第34話 ◯新しい生活
藤波の提案通り、橘は研究と試験対策に専念しつつ、藤波の執筆活動の手助けをすることにした。
執筆活動のバイトは大してやることがなく、実質藤波からの資金援助のようなものだった。
「改めて君に仕事を頼もうと思うと、段取りをつけるのが面倒で面倒で。まあ、僕の虚無な金が人類の未来に繋がってるならいいんじゃないかな。」
と言う。
アンプデモアはイベントの日だけヘルプに入り、バーの仕事は辞めることができた。
体調不良のバーテンダーは、角田からストーカーにあっていて、しばらく離れたかったらしい。

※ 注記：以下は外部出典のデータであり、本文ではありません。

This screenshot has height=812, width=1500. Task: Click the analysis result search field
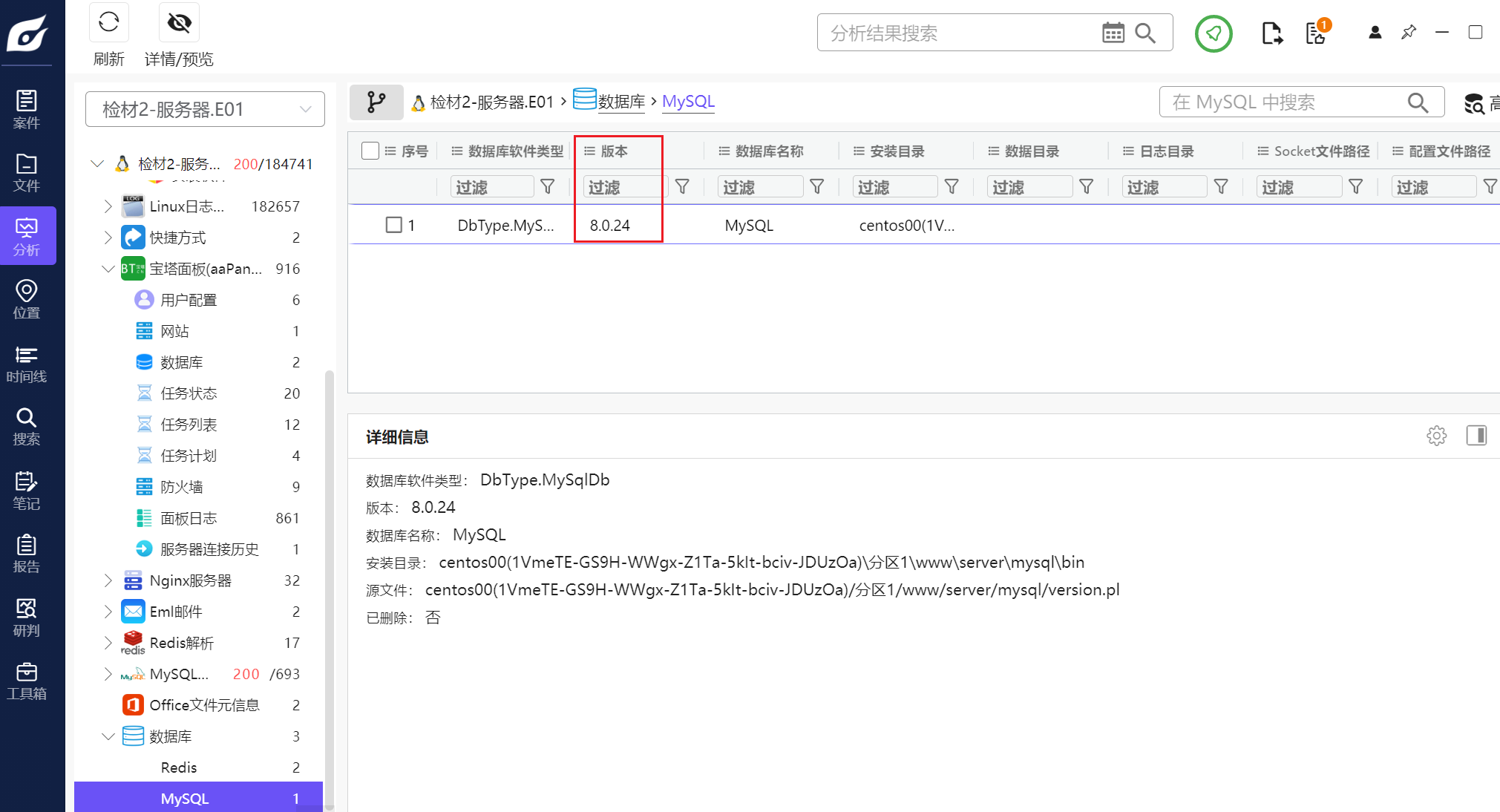click(x=957, y=33)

そのターゲットが俺に移ったことで復帰できたとのことだ。
夜は大抵、那央のアパートに帰り、ほとんど同棲状態になった。
♢♢♢
那央がベッドの中で橘に擦り寄ってくる。
橘は那央の頭をよしよしする。
「……最近、頭をなでるだけで、何もしないのはなんでですか?」
「だって、あんまり性欲が強かったら、那央のお尻が大変でしょ?」
「そうですけど……。なんでこんなに一緒にいるのに、1週間も我慢できるんですか……?」
「那央が、もじもじしてるのを見てるのが、楽しいからだよ。」
「………………。」
「性欲が強いことをバカにされたの、忘れてないからね。」
「別にバカにはしてないですよ!」
那央が困ったような怒ったような顔をしている。
本当は毎日ムラムラしているが、那央から誘ってほしかった。
那央は意を決して橘に覆い被った。
キスをしてくる。
那央のキスは猫のようで可愛い。
橘も那央の背中に腕を回してキスを受ける。
「して欲しかったら、おねだりして。」
「……先輩とエッチがしたいです。」
「何その、面接の受け応えみたいな。」
思わず笑った。
「だって!おねだりって言うから!」
那央は顔を真っ赤にしている。
「もうちょっと可愛く……なんかないの?」
那央は一瞬何か考えた様子だったが、悲しそうな目をしてこちらに背を向けて横になってしまった。
「ごめん。さっきの那央も、可愛かったよ。」
那央のお腹をくすぐる。
「ちょっと!やめてっ。」
那央が笑いながら身をよじる。
その勢いで那央の上に乗り、キスをする。
那央の感じるポイントはわかっている。
那央が大人しくなって、二人の静かでまったりとした時間が流れた。
「愛してるよ。」
「……そういえば許されると思ってませんか?」
「……那央なら……チョロいから、いけるかな、とは思ってる。」
「わかってます、わかってますよ。どうせ、俺も、先輩が好きでしょうがないんです。」
二人は笑いあった。
この溢れる愛は、父と母の純愛遺伝子二人分なのだからしょうがない。
愛しい人。
この広大な宇宙に生まれた、小さな恋心に橘は感謝した。